2013/07/05 国交省/技能者賃金の実態調査実施へ/労務単価反映を落札率・応札行動で把握

【建設工業新聞 7月 5日 記事掲載】

 国土交通省は、技能労働者の賃金水準のきめ細かな実態調査を7月から実施する。大幅に引き上げた13年度公共工事設計労務単価の反映状況を確認するため、全直轄工事を対象に落札率の変動や入札参加者の応札行動を調査。毎年行う下請取引等実態調査で賃金に関連する質問を追加するほか、建設業許可を更新した会社に出す通知に賃金関連のアンケート用紙を同封するなどの新たな取り組みも始める。実態調査の結果は9月ころにいったん取りまとめ、業界団体を通じて賃金確保を要請するなどの対策に役立てる。
 
 
 賃金水準のきめ細かな実態調査は、太田昭宏国交相が4月に業界団体トップに技能労働者の適切な賃金水準確保を要請した際に実施を約束していた。3カ月ごとに継続実施する方針だ。
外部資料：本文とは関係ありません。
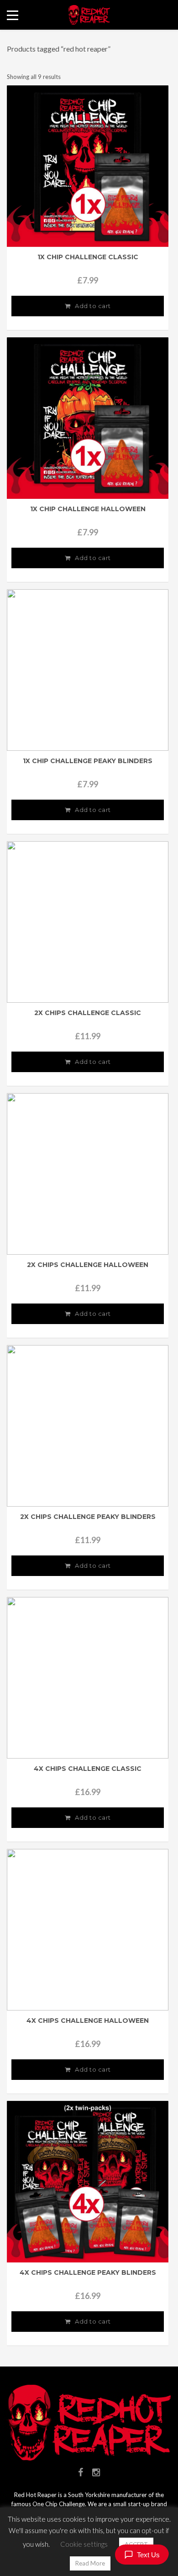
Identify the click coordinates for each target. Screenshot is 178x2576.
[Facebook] (80, 2472)
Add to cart (93, 305)
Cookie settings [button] (84, 2544)
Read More (90, 2563)
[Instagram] (96, 2472)
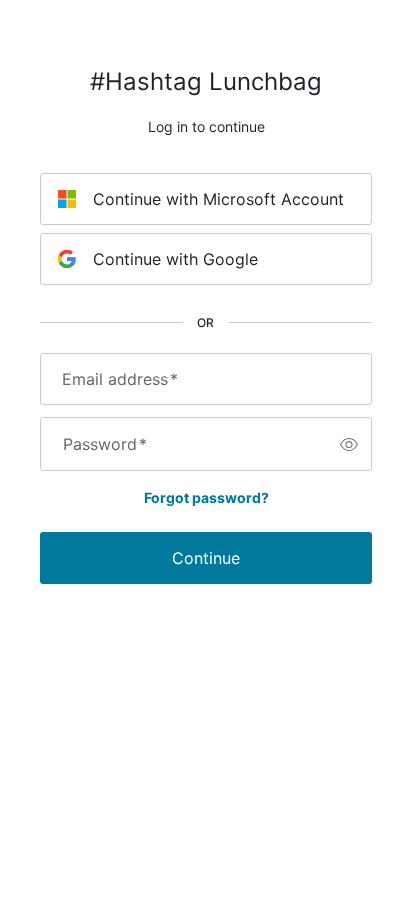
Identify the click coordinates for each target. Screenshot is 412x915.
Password (105, 444)
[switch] (349, 444)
実態調査の一つとして行う全直轄工事を対象とした入札状況の監視では、入札経過調書などを丹念に調べ、落札率が労務単価の引き上げ前と比べてどう変化しているかを把握する。加えて、入札参加者の応札行動にも踏み込んで調査。引き上げられた労務単価を入札時に考慮しているかどうかや、案件やエリアによって反映状況に違いがあるかどうかなどを把握する。
 
 
 同様の監視を地方自治体の発注工事や民間工事で行うことも検討する。このほか、発注者から元請企業、下請企業、技能労働者へと流れていく賃金の状況を、既存の統計や企業への聞き取り調査、6月に開設した「新労務単価フォローアップ相談ダイヤル」などを通じて段階を踏んで調査していく。
 

 全国の建設業者から約1万8000社を対象に毎年実施している下請取引等実態調査(元下調査)では、賃金水準や賃金水準確保に関する問題点を質問項目に入れて状況を確認。同様の視点から、社会保険加入などに関連した質問項目も盛り込み、同省が展開する加入促進策の効果や問題点を把握できるようにする。5年ごとの建設業許可更新時に行うアンケートは、更新を申請した企業に送る通知書に調査票を同封。賃金水準などを記入して返送してもらう方法を想定している。更新が一巡する5年間で全許可業者に調査票が行き渡るようにする。